In 2013, Frenchman Marc Kopp, who has multiple sclerosis, became the first disabled person to skydive over Everest. Describing himself as “probably a little crazy”, Kopp said his jump was designed to convey a “message of hope to other people with the disease”.
Scottish skydiver Jane Dougall’s message was more prosaic after her experience. “Would I do it again? Absolutely not. It was the most phenomenal chance of a lifetime, but I’m a coward. I’m scared and I don’t think I’d like to do it again.”
There are other challenges besides overcoming fear. “It takes time for the body to acclimatise at this height—eating, drinking or sleeping—everything is completely different,” says Smith. “So, first we fly clients up to 9,000 feet and then trek to the drop zone at 12,500 feet. This is actually the height from which you normally exit an aircraft and skydive.”
Each skydiver wears adapted neoprene underwear with thermal suits for the extreme cold while special helmets and oxygen masks are used to stop lungs collapsing at high altitudes. Parachutes are specially customised and over-sized.
In addition to specialised equipment for parachuting, there is a team of mountaineering specialists, medical doctors, meteorologists, high-altitude parachute drop pilots, oxygen experts and the world’s best skydivers. Chief tandem instructor Tom Noonan, for example, is a professional skydiving instructor from the United States who has made 4,000 skydives and has, like Smith, been skydiving over Everest since 2008.
Giving It All
“I was brought up by open-minded farming pioneers in New Zealand,” says Smith when asked how she became such a high-profile figure in such an extreme sport. “Looking down from the sky fascinated me,” she adds. “The one privilege of boarding school was (being able) to choose a hobby session every Wednesday afternoon, so I started taking flying lessons. When I was 17 and at nursing college, I skydived for the first time. And that was it. I became obsessed with it—every spare minute, every weekend.”
Smith rapidly worked her way through skydiving qualifications and started competing at international competitions while honing her skills as instructor, safety officer and professional camera person. Transferring her passion to the UK at the age of 21, she found herself in demand as an aerial photographer travelling the world to leap over some of its most astonishing landscapes—from volcanoes and tundra to Pacific islands and Roman ruins.
Staying at the cutting edge of skydiving, however, requires a staggering amount of dedication and single-mindedness. “I have sacrificed everything for the life I lead, but I don’t regret it,” she says. “When I was young, I had a very romantic idea of a husband, children and loads of animals. I still do, but I’ve had to focus on my passion.”
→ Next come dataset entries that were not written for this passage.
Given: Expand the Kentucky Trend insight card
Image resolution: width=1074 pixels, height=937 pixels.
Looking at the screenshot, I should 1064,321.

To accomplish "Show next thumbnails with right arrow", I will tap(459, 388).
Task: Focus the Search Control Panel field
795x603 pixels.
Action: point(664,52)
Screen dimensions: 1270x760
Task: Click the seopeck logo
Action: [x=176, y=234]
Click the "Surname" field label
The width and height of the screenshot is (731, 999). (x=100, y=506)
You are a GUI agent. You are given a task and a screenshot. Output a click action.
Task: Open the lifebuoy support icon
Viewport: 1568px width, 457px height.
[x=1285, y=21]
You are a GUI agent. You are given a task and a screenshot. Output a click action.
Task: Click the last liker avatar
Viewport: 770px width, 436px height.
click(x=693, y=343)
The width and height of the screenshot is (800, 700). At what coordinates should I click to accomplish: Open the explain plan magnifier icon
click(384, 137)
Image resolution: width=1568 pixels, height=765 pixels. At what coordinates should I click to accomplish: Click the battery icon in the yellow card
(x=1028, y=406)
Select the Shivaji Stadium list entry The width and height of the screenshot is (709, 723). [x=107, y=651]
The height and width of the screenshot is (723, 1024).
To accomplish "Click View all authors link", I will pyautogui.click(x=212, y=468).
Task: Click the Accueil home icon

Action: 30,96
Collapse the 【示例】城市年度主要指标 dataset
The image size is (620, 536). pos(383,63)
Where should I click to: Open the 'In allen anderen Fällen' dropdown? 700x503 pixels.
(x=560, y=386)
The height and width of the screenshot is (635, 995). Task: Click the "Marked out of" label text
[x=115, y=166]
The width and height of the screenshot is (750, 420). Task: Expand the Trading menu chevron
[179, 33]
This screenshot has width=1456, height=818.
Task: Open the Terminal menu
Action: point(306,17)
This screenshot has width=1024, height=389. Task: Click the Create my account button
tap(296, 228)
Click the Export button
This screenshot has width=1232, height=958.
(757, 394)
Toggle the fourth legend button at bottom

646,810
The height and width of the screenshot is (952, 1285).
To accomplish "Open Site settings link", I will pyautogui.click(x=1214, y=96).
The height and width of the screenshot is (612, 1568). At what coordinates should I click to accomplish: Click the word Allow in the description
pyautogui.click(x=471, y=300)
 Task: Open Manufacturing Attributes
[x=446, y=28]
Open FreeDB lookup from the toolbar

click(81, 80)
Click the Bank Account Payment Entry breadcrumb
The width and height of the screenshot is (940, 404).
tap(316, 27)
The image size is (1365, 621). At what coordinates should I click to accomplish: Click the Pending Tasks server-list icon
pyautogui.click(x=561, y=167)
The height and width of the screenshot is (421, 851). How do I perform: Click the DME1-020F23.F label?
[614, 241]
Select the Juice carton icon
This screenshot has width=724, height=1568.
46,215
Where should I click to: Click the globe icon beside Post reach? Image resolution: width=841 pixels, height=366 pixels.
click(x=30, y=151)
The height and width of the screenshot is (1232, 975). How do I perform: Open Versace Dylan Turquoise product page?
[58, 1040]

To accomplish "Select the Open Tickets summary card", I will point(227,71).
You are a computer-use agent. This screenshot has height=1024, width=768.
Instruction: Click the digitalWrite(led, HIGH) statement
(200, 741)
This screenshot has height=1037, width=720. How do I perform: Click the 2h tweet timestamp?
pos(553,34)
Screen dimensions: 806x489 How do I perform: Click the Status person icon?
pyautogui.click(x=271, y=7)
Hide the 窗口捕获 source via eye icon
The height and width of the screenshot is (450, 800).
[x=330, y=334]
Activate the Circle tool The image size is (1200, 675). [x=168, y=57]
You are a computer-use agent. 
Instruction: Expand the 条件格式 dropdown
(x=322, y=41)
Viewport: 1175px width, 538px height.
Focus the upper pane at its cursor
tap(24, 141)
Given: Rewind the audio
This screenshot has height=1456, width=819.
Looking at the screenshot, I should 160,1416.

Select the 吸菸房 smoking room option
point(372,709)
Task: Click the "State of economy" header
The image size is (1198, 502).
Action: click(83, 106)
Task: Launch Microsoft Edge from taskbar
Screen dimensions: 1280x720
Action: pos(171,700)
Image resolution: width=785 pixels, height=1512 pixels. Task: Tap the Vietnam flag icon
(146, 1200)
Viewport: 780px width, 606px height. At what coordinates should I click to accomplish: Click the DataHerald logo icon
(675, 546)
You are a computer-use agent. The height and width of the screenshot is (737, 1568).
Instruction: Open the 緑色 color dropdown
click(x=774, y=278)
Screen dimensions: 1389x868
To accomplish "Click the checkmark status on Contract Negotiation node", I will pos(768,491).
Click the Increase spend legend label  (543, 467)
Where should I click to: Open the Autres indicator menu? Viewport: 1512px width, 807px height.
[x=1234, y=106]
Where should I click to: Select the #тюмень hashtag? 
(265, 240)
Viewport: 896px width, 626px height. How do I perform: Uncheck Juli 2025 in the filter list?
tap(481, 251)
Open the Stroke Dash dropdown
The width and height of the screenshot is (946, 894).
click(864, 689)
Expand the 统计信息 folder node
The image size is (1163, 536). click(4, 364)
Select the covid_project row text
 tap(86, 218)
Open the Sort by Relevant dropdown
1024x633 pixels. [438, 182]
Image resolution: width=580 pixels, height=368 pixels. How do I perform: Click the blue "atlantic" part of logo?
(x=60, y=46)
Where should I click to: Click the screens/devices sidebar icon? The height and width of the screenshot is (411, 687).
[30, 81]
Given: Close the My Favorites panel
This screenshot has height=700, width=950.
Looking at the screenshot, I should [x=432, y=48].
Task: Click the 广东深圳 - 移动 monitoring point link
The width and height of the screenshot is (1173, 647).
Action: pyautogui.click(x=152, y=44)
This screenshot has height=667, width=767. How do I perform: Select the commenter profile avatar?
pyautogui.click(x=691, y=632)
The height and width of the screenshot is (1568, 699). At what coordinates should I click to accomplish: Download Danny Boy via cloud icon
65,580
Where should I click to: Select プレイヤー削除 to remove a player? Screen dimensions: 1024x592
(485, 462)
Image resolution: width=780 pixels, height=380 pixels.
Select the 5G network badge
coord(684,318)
During her career, Smith has won Emmy awards for her camera work, achieved world records in speed skydiving and formation skydiving, produced skydiving films, co-produced the book Eyes in the Sky, and acted as a skydiving film stunt double. Inevitably there have been times when she was in serious danger. “Out of almost 20,000 jumps, my chute has not opened four times. That’s not a bad average,” she says. “You act instinctively and activate your reserve. I’m very experienced and that experience kicks in naturally. These days, there are automated reserves and computers to help, but I never take anything for granted. It’s my life at stake.”
So what does the future hold for Wendy? “Do you mean how long can I continue?” she laughs. “I’m in good shape. I think I can stay in the skydiving game until I am at least 75.”